> **Selected passage**:
** BEGIN **

X, y, Xtest, ytest, btrue, strue = simulate.equicorr_predictors(n, p, p_causal, pve, rho = 0.0, seed = 100)
X      = center_and_scale(X)
Xtest  = center_and_scale(Xtest)
wk, sk = initialize_ash_prior(k, scale = 2)

Here, I run the three methods.

Lasso initialization
lasso_a0, lasso_b, _ = R_lasso.fit(X, y)
s2init = np.var(y - np.dot(X, lasso_b) - lasso_a0)
winit  = mix_gauss.emfit(lasso_b, sk)
print ("Lasso initialization")

plr_lbfgs = PLR(method = 'L-BFGS-B', is_prior_scaled = True,
                debug = False, display_progress = False, calculate_elbo = True, 
                maxiter = 2000, tol = 1e-8)
plr_lbfgs.fit(X, y, sk, binit = lasso_b, winit = winit, s2init = s2init)
# plr_lbfgs.fit(X, y, sk, binit = None, winit = wk, s2init = s2init)
# plr_lbfgs = lbfgsfit(X, y, sk, wk, binit = lasso_b, s2init = s2init, calculate_elbo = True)

mr.ash.pen (EM)
# plr_eb = ebfit(X, y, sk, wk, binit = None, s2init = 1, maxiter = 200, qb_maxiter = 100)
plr_eb = ebfit(X, y, sk, binit = lasso_b, winit = winit, s2init = s2init, 
               maxiter = 200, qb_maxiter = 50, calculate_elbo = True)

mrash_r = MrASHR(option = "r2py", debug = False)
mrash_r.fit(X, y, sk, binit = lasso_b, winit = winit, s2init = s2init)

** END **

> **Challenge a**: Write out the part of the model-fitting code from "# plr_lbfgs.fit(X, y, sk, binit" up to and including "s2init, calculate_elbo = True)", word for word.
The code excerpt above has nothing to do with the entries that come next.

> **Supplied records**:

** BEGIN **

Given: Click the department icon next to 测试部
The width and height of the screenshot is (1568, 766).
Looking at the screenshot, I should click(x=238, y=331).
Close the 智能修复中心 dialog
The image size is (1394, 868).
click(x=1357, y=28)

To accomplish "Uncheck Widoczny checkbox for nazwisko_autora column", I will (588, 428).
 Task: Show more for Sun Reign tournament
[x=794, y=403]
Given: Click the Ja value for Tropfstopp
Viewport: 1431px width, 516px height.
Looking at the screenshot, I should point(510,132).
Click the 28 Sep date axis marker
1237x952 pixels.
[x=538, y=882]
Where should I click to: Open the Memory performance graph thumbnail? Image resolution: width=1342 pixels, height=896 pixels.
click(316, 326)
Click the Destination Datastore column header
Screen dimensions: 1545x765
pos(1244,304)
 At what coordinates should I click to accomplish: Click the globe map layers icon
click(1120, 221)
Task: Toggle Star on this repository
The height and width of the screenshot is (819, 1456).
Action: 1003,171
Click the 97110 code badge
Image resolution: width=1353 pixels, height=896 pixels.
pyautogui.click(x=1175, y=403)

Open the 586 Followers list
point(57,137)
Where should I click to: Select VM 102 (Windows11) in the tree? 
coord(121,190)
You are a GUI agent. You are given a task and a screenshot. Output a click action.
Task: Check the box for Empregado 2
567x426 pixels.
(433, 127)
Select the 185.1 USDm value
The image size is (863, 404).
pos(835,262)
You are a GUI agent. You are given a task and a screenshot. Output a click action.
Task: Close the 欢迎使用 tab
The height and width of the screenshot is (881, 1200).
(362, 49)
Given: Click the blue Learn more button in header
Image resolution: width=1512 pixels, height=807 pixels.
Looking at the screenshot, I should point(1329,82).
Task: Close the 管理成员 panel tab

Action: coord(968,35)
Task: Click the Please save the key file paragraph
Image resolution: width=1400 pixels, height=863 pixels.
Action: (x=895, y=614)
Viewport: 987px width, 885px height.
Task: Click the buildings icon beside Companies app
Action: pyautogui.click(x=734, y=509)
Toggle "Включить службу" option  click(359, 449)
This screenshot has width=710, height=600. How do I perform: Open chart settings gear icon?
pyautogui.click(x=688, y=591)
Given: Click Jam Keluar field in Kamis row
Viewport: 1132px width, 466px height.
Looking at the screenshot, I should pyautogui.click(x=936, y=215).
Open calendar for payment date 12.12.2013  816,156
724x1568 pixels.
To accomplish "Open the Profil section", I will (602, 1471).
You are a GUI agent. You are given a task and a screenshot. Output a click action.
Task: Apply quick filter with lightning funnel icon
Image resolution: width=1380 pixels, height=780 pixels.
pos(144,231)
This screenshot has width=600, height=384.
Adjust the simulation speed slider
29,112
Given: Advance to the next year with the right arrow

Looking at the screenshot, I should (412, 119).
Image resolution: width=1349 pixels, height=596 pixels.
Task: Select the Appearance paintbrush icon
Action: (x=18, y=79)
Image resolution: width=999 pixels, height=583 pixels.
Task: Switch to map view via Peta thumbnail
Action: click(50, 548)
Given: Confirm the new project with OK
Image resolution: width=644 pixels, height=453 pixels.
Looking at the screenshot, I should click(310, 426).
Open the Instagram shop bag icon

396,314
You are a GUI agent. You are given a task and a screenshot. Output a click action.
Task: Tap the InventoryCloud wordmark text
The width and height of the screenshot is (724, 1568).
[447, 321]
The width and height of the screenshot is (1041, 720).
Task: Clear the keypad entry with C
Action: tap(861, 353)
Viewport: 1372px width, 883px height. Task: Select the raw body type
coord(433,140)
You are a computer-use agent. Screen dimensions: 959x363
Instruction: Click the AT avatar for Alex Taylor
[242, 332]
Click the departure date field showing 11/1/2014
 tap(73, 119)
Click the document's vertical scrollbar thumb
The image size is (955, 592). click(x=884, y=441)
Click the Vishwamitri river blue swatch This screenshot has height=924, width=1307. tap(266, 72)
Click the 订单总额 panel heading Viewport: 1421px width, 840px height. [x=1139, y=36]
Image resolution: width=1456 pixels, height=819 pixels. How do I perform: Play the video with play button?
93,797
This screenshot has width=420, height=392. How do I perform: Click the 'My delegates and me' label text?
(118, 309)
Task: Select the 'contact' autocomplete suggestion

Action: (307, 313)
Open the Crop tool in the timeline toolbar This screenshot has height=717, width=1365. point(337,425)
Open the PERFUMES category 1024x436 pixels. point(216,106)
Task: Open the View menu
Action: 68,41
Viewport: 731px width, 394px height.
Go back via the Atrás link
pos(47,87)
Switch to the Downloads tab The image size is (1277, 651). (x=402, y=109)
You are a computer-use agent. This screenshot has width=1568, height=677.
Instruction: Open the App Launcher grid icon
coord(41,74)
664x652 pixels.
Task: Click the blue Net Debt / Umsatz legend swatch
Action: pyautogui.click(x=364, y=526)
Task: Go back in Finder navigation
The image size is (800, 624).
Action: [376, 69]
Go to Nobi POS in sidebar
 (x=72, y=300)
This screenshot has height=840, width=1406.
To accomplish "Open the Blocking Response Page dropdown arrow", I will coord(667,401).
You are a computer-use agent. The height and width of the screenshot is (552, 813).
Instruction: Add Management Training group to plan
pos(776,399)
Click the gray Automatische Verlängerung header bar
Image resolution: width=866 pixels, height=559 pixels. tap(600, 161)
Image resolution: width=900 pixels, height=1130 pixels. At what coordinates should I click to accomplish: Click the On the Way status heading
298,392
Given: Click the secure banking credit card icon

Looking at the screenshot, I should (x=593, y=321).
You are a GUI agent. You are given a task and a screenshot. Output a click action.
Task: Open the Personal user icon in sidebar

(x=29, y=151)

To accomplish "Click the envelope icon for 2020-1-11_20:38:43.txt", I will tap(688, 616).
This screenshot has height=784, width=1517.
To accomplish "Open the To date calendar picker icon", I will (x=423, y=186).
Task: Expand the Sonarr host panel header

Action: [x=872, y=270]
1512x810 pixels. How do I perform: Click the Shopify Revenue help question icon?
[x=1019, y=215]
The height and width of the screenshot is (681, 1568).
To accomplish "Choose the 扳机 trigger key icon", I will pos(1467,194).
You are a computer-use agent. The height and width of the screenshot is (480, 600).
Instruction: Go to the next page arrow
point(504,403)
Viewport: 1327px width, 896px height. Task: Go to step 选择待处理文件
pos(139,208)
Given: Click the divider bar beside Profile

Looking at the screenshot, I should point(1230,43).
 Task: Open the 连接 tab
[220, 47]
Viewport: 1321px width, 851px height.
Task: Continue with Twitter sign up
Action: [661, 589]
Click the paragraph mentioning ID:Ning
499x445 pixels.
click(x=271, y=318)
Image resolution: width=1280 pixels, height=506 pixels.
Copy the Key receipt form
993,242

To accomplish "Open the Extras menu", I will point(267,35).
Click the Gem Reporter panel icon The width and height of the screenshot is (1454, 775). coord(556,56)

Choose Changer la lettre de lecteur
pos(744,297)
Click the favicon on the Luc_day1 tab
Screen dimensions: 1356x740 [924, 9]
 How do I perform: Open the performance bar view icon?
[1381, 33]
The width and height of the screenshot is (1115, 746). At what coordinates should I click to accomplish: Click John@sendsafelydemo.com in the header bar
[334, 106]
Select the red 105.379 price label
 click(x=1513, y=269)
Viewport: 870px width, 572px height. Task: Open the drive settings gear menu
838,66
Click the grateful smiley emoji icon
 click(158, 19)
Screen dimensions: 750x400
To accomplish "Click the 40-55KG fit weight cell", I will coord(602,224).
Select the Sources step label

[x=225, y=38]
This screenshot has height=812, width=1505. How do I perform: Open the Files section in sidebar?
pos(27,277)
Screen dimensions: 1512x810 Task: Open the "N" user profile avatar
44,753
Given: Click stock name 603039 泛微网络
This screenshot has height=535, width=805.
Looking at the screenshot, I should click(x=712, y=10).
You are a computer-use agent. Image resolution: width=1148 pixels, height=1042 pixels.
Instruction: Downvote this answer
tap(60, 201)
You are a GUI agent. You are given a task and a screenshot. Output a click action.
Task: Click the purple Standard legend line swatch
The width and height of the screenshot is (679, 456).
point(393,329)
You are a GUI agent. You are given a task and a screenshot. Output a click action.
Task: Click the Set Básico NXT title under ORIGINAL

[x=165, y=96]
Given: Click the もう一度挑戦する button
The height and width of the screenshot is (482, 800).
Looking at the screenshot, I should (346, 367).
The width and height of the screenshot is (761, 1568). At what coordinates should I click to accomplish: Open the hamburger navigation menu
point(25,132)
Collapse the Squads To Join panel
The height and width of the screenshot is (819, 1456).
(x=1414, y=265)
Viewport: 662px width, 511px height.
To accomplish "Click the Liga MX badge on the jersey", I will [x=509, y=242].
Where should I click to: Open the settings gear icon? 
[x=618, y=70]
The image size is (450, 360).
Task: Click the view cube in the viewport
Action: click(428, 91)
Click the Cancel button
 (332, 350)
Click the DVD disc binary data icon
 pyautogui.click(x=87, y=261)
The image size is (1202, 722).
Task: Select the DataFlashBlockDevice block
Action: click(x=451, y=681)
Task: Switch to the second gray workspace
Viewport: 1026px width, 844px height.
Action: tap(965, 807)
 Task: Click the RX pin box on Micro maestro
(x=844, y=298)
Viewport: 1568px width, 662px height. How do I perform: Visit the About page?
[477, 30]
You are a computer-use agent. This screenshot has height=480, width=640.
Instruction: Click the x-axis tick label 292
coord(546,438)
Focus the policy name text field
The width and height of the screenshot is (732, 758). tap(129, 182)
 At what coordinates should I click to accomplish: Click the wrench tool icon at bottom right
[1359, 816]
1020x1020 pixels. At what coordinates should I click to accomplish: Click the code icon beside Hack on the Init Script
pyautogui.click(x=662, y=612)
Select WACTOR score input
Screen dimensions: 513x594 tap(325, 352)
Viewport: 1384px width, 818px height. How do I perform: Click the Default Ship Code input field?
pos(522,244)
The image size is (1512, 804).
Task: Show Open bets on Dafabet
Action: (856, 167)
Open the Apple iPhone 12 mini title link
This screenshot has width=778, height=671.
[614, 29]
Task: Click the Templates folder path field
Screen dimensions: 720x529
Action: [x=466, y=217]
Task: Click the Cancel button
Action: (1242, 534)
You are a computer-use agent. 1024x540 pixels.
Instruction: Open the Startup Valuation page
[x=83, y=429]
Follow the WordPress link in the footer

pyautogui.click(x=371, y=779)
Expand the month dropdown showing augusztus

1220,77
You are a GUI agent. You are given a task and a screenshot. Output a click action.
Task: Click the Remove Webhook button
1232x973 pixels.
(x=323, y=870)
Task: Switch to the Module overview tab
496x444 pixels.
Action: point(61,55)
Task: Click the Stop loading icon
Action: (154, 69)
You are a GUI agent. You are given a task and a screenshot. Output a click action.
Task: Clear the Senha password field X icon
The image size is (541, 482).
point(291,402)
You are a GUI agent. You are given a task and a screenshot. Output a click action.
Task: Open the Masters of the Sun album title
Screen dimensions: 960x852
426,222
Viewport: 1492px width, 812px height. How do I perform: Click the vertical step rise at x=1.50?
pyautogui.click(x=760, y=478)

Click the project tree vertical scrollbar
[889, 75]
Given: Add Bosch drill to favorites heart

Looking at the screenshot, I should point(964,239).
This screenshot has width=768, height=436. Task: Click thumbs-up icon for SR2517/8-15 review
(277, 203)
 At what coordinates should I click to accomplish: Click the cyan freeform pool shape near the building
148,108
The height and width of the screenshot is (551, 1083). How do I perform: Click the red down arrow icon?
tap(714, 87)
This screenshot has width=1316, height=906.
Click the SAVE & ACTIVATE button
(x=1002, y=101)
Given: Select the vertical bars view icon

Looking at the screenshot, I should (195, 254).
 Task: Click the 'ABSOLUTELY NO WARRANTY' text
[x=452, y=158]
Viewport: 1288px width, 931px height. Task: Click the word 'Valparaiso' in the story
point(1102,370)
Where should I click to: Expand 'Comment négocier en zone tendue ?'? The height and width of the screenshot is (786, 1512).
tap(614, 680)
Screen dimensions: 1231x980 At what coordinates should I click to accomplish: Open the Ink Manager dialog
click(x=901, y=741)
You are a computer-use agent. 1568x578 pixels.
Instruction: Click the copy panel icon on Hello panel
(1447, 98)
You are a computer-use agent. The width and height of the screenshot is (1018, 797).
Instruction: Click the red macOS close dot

** END **

> **Challenge b**: In the entries, rewrite the lines from the line with "Viewport: 1492px width, 812px" up to and including the line with "tap(614, 680)", putting "scroll bar" in place of "scrollbar" and keeping everything else the same.

> **Worked answer a**:
# plr_lbfgs.fit(X, y, sk, binit = None, winit = wk, s2init = s2init)
# plr_lbfgs = lbfgsfit(X, y, sk, wk, binit = lasso_b, s2init = s2init, calculate_elbo = True)

> **Worked answer b**:
Viewport: 1492px width, 812px height. How do I perform: Click the vertical step rise at x=1.50?
pyautogui.click(x=760, y=478)

Click the project tree vertical scroll bar
[889, 75]
Given: Add Bosch drill to favorites heart

Looking at the screenshot, I should point(964,239).
This screenshot has width=768, height=436. Task: Click thumbs-up icon for SR2517/8-15 review
(277, 203)
 At what coordinates should I click to accomplish: Click the cyan freeform pool shape near the building
148,108
The height and width of the screenshot is (551, 1083). How do I perform: Click the red down arrow icon?
tap(714, 87)
This screenshot has width=1316, height=906.
Click the SAVE & ACTIVATE button
(x=1002, y=101)
Given: Select the vertical bars view icon

Looking at the screenshot, I should (195, 254).
 Task: Click the 'ABSOLUTELY NO WARRANTY' text
[x=452, y=158]
Viewport: 1288px width, 931px height. Task: Click the word 'Valparaiso' in the story
point(1102,370)
Where should I click to: Expand 'Comment négocier en zone tendue ?'? The height and width of the screenshot is (786, 1512).
tap(614, 680)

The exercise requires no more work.